A Financial Year (FY) is the period from 1 April to 31 March – the government financial year in which you earn an income.
Companies around the world typically prepare their balance sheets and income statements for a one-year period. However, the start date of this period varies from country to country.
Time period of a Financial Year
This one-year period in India begins on April 1st and ends on March 31st. The period during which income is earned is referred to as the Financial Year or Financial management Year. Income tax returns are filed, and taxes for a company are typically paid the following year following the close of the financial year.
The Annual Financial Statement is a document that is presented to Parliament each financial year as part of the Budget process, as required by Article 112 of the Indian Constitution.
Annual Financial Statement
Article 112 of the Constitution requires the government to present to Parliament an estimate of receipts and expenditures for each financial year, which runs from April 1 to March 31. This is known as the annual financial statement.
It is split into three sections: the Consolidated Fund, the Contingency Fund, and the Public Account. The government is required to present a statement of receipts and expenditures for each of these funds.
The Consolidated Fund of India (CFI) is the most important government account. The Consolidated Fund contains the government’s receipts and expenditures, excluding exceptional items.
This fund was established under Article 266 (1) of the Indian Constitution. All revenues received by the government through direct and indirect taxes, money borrowed, and receipts from government loans are deposited in the Consolidated Fund of India.

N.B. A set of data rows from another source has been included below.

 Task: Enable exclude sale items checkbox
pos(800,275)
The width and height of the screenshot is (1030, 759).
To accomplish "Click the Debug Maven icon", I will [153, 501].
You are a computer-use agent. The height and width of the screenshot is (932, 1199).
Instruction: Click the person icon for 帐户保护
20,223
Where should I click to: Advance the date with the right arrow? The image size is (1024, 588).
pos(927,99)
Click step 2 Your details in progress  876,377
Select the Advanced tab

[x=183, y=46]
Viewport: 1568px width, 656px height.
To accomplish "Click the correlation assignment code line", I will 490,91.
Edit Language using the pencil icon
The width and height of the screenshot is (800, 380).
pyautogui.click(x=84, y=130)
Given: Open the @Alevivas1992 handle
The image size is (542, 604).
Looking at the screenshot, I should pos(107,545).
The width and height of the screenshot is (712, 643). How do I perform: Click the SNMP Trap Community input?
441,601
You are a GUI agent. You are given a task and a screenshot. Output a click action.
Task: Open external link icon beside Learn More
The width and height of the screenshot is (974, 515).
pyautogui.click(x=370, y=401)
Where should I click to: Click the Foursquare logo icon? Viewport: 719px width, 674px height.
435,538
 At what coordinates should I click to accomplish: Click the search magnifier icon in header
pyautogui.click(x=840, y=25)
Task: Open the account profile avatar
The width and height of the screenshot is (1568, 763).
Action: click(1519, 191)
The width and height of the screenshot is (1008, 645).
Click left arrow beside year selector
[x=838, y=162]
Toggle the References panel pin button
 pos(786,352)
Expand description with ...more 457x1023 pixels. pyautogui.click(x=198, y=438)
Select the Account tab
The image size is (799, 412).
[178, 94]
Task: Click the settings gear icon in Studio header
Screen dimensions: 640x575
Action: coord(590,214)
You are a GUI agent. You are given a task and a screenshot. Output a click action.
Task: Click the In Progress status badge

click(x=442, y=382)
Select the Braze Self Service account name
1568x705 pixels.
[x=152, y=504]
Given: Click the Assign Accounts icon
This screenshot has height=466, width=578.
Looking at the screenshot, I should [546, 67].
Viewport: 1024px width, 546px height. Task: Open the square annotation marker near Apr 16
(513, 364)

Except for exceptional items, which are met from the Contingency Fund or the Public Account, all government expenditures are made from this fund. Importantly, no money can be withdrawn from this fund without the approval of the Parliament.
The Contingency Fund is established as an imprest account to meet the government’s urgent or unforeseen expenditures.
The government established this fund in accordance with Article 267 of the Indian Constitution. The President has access to this fund.
Any expenditure incurred from this fund requires subsequent approval from Parliament, and the amount withdrawn is returned to the fund from the Consolidated Fund.
The Public Account of India accounts for flows in transactions in which the government merely acts as a banker.
This fund was established in accordance with Article 266 (2) of the Constitution. It accounts for flows in transactions in which the government merely acts as a banker.
Provident funds, small savings, and so on are examples of these. These funds are not the property of the government. They must be returned to their rightful owners at some point. Because of the fund’s nature, expenditures from it do not need to be approved by Parliament.
Loans made by the government, borrowings from the Reserve Bank of India (RBI), and borrowings from foreign governments or institutions are all included in capital receipts, which also include loan recoveries, asset sales, and disinvestment.
The distinction between an annual financial statement and a budget
The term “budget” refers to a variety of documents, including the Annual Financial Statement. Demand for Grants, Appropriation Bill, Finance Bill, Memorandum Explaining the Provisions in the Finance Bill, Macroeconomic Framework Statement, Fiscal Policy Strategy Statement, Medium Term Expenditure Statement and other documents are included in the Budget.
As required by the Constitution, the Annual Financial Statement separates expenditure on revenue accounts from expenditure on other accounts.
The Union Budget is made up of revenue and capital sections, so the Annual Financial Statement is essentially the government’s budget.